Rykkinn is a neighborhood in the vicinity of Kolsås, an area with about 7,500 residents. Extension of the Kolsås Line to Rykkinn, possibly with a further extension to Bærums Verk, has been proposed. Several routes to Rykkinn have been proposed along various trajectories, normally with three stations. Some of these include routes in a tunnel. A light rail report was issued in 2004. Political indications state that the line will be prioritized after the Fornebu Line and the extension of the Furuset Line to Akershus University Hospital and that the extension would probably not be carried out until after 2025. Ruter stated the extensions, estimated to cost about 1 billion kroner, in its 2010 long-term statement.

A more extensive proposal is to not only extend the Kolsås Line to Rykkinn, but also to build a line from Sandvika to Kolsås and onwards to Rykkinn and possibly Bærums Verk. This could possibly also be combined with a line to Avtjerna, where Bærum Municipality is planning 5,000 single dwellings. Detailed in a 2008 report, both extensions of the metro and construction on an independent people mover system have been put forth. Travel time from Kolsås to Rykkinn is estimated at 4 minutes along a 2.6 km line, largely in tunnel. An additional two additional minutes would be needed to Bærums Verk. Total travel time from Sandvika to Bærums Verk was estimated at 12 minutes. Costs were in 2008 estimated at 2.1 billion kroner from Kolsås to Bærums Verk, alternatively 3.5 billion for the whole route from Sandvika to Bærums Verk.

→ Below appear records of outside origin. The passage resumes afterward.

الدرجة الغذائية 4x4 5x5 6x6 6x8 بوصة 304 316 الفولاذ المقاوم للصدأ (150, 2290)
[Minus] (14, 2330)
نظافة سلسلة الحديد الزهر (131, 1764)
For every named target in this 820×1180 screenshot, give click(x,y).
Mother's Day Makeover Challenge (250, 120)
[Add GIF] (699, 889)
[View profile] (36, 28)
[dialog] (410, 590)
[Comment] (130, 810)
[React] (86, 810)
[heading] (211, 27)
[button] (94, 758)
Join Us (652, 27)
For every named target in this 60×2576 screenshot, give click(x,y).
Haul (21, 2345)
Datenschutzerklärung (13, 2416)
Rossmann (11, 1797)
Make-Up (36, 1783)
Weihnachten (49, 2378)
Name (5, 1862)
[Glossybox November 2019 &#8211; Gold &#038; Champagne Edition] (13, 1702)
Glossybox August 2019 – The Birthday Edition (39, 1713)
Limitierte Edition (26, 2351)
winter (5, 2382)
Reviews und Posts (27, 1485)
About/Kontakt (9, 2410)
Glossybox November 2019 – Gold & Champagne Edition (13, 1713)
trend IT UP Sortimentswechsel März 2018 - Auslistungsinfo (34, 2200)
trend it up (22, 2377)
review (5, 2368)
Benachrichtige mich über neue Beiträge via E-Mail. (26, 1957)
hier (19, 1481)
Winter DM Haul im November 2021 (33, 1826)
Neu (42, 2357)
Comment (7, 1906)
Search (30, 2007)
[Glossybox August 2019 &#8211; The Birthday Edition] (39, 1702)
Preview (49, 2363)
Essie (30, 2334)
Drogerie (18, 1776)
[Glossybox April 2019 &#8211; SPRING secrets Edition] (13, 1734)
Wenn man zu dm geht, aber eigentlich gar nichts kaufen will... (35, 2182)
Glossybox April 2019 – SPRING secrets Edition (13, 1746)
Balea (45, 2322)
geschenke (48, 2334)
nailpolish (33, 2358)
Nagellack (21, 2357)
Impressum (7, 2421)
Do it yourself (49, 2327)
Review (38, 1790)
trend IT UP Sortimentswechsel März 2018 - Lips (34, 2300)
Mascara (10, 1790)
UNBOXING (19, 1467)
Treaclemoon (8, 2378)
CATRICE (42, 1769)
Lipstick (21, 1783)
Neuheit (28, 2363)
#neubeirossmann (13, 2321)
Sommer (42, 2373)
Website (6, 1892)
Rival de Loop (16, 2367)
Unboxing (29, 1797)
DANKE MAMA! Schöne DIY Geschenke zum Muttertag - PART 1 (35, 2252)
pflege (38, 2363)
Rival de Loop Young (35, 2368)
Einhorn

Sporveien Trikken is in the process of buying new trams. Because of their poor technical state and high maintenance costs, the company may choose to replace all its SL95s, despite their age. The tramway is pursuing a shelfware tram mode which has low investment costs and optimized for street running. If the trams are to be used concurrently with the metro, they need to have a reinforced cab to better withstand a head-on collision and automatic train protection. This will make procuring shelfware impossible, while providing worse sight-lines for the motorman and increased damage in case of collisions elsewhere. The increased unit cost per tram would be about 2 to 3.5 million kroner. In addition, the infrastructure at Bekkestua does not allow for trams with the international standard of 2.65 m loading gauge. A 2013 report by Ruter therefore recommended that the tram services from Jar to Bekkestua only run until the SL95 trams are retired.